### Your task
Copy out again, unchanged, the listing below from the line that has "You are a computer-use agent. This" through the line that has "Task: Focus the 'Искать на Ozon' search field".

### Exercise materials

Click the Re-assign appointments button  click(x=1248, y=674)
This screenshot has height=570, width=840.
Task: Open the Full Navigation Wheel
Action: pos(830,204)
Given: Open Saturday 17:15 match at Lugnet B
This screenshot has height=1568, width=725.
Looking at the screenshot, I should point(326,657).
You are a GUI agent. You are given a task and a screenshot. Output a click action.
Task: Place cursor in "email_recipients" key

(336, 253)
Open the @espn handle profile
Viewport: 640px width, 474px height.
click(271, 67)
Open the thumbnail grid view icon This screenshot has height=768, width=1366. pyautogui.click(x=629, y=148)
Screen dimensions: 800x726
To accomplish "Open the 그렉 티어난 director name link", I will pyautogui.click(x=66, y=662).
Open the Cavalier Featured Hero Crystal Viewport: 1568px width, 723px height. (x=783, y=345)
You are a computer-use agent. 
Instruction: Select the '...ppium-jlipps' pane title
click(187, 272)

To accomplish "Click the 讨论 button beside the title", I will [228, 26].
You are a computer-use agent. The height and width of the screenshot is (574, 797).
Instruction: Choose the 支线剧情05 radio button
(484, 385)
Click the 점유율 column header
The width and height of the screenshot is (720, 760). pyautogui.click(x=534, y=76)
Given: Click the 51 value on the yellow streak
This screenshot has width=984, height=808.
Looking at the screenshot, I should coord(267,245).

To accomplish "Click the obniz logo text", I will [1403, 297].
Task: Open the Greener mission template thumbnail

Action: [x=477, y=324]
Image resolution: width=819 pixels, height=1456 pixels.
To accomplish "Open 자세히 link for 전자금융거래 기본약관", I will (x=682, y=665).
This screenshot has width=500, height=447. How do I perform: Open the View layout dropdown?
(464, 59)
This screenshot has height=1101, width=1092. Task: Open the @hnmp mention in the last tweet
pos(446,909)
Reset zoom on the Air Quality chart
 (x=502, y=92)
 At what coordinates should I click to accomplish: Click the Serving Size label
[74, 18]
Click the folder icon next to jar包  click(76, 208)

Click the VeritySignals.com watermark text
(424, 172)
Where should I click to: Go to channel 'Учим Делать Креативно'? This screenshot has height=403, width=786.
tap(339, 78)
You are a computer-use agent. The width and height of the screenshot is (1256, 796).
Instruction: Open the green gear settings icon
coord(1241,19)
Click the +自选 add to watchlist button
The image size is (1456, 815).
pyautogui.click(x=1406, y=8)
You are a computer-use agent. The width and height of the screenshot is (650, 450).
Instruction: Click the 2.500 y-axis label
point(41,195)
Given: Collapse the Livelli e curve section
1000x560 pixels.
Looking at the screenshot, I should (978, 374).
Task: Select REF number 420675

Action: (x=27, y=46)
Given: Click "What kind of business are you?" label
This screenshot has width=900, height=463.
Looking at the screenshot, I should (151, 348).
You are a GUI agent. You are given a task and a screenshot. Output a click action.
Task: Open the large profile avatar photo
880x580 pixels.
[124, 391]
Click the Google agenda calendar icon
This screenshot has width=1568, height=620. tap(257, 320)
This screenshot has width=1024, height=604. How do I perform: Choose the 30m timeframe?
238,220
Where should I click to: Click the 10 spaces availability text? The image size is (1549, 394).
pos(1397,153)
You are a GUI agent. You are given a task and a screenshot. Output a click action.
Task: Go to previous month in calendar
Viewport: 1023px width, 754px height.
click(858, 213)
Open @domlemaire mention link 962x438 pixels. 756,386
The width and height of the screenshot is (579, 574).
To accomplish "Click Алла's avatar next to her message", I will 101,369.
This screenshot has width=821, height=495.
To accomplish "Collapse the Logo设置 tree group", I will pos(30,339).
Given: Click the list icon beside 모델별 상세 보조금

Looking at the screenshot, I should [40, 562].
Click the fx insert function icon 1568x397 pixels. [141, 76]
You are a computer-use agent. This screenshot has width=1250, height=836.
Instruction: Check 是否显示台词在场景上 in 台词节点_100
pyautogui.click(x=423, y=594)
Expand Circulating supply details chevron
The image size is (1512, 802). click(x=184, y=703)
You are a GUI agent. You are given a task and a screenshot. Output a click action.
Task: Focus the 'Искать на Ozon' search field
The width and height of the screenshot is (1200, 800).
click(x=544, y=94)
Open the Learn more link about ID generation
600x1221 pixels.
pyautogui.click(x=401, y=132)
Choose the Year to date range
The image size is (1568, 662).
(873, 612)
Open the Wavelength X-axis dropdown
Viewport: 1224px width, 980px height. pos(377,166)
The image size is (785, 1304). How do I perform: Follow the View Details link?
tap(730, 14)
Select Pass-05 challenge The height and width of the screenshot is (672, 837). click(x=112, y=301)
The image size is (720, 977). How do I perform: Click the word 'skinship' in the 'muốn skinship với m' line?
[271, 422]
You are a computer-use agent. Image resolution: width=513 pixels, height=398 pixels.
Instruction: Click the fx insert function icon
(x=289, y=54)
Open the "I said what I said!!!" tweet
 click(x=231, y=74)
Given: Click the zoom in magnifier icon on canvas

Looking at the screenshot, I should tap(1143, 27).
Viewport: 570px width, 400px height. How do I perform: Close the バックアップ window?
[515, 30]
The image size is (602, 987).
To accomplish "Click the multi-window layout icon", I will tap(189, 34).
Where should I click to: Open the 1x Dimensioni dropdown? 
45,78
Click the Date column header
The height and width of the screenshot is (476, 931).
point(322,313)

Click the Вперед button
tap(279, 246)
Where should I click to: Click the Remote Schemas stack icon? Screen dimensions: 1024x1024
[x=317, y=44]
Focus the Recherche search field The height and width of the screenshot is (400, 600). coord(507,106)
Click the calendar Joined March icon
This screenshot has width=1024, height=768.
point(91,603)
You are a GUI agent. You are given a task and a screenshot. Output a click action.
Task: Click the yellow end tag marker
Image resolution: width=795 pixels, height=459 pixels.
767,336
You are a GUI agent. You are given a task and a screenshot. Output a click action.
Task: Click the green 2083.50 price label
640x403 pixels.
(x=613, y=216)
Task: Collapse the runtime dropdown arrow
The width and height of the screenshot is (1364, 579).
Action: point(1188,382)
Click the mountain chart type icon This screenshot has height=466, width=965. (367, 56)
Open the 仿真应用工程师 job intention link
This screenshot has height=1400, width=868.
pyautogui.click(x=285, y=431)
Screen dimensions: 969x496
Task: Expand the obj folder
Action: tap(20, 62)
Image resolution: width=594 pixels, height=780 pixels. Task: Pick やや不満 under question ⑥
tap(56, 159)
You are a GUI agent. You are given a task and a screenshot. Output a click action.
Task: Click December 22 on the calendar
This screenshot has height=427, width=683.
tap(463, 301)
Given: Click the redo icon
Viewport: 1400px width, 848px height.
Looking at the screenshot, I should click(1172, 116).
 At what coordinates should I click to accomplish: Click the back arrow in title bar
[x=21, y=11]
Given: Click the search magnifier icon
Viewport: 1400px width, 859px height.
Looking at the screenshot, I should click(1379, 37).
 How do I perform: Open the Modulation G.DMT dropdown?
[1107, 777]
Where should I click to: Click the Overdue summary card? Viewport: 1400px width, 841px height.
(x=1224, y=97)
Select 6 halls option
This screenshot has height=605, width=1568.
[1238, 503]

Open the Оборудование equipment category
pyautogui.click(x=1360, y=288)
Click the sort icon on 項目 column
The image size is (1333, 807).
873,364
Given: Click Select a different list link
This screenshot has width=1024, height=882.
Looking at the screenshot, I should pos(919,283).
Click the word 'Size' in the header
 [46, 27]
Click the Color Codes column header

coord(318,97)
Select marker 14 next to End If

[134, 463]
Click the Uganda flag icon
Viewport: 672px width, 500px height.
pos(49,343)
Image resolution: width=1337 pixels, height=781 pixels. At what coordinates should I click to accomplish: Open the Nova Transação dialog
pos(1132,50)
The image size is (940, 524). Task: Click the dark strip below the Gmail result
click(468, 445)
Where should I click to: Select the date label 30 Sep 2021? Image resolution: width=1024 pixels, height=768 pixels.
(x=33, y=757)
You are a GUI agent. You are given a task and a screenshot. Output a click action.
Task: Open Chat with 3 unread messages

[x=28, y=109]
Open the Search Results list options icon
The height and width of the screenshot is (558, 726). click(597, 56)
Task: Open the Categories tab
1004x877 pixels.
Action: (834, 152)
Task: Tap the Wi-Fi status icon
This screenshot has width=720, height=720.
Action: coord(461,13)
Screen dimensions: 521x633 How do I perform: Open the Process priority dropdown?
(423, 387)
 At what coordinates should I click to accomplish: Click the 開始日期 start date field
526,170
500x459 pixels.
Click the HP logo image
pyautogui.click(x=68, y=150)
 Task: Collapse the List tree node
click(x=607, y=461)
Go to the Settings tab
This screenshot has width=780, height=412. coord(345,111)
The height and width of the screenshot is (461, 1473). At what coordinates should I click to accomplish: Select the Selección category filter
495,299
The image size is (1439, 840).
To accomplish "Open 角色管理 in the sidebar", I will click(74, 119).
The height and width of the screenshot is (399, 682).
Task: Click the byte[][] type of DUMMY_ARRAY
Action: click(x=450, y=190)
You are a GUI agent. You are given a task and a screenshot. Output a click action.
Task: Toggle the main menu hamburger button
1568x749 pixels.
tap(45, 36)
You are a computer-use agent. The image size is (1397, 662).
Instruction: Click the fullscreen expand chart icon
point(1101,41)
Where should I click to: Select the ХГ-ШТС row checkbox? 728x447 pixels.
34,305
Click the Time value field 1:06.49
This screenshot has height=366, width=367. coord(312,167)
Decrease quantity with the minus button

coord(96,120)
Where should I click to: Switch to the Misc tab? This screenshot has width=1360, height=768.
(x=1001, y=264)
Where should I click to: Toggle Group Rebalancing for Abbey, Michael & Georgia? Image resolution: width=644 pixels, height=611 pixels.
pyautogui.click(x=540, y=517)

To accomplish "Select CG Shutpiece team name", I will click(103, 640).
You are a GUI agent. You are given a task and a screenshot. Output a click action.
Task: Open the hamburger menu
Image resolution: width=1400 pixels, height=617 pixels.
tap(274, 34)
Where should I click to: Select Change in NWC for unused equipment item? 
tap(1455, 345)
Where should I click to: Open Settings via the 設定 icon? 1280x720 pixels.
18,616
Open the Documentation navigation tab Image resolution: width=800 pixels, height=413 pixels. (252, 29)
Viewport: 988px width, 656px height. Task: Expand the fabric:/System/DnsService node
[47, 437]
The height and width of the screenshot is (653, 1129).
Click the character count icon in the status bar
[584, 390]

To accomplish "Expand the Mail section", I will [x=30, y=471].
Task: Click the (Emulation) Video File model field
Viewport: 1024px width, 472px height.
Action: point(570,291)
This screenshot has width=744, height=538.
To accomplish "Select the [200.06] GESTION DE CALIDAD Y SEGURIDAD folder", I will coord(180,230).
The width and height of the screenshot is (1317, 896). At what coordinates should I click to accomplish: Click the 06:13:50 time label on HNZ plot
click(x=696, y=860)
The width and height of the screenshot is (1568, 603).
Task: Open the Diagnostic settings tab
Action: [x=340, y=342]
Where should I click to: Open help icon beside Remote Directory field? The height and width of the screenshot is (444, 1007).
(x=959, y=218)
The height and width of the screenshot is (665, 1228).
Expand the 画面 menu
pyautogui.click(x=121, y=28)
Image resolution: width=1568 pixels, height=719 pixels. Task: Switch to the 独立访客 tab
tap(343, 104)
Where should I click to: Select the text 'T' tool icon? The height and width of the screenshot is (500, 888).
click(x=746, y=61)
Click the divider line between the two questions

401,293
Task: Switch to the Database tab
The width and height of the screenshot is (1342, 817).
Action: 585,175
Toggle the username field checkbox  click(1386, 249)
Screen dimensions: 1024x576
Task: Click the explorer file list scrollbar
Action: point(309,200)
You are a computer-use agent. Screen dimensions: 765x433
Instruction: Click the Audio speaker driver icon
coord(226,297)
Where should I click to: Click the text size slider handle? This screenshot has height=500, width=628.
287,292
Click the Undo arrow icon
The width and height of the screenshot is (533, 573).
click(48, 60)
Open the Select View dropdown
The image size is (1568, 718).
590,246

### Reply
You are a computer-use agent. This screenshot has width=1250, height=836.
Instruction: Check 是否显示台词在场景上 in 台词节点_100
pyautogui.click(x=423, y=594)
Expand Circulating supply details chevron
The image size is (1512, 802). click(x=184, y=703)
You are a GUI agent. You are given a task and a screenshot. Output a click action.
Task: Focus the 'Искать на Ozon' search field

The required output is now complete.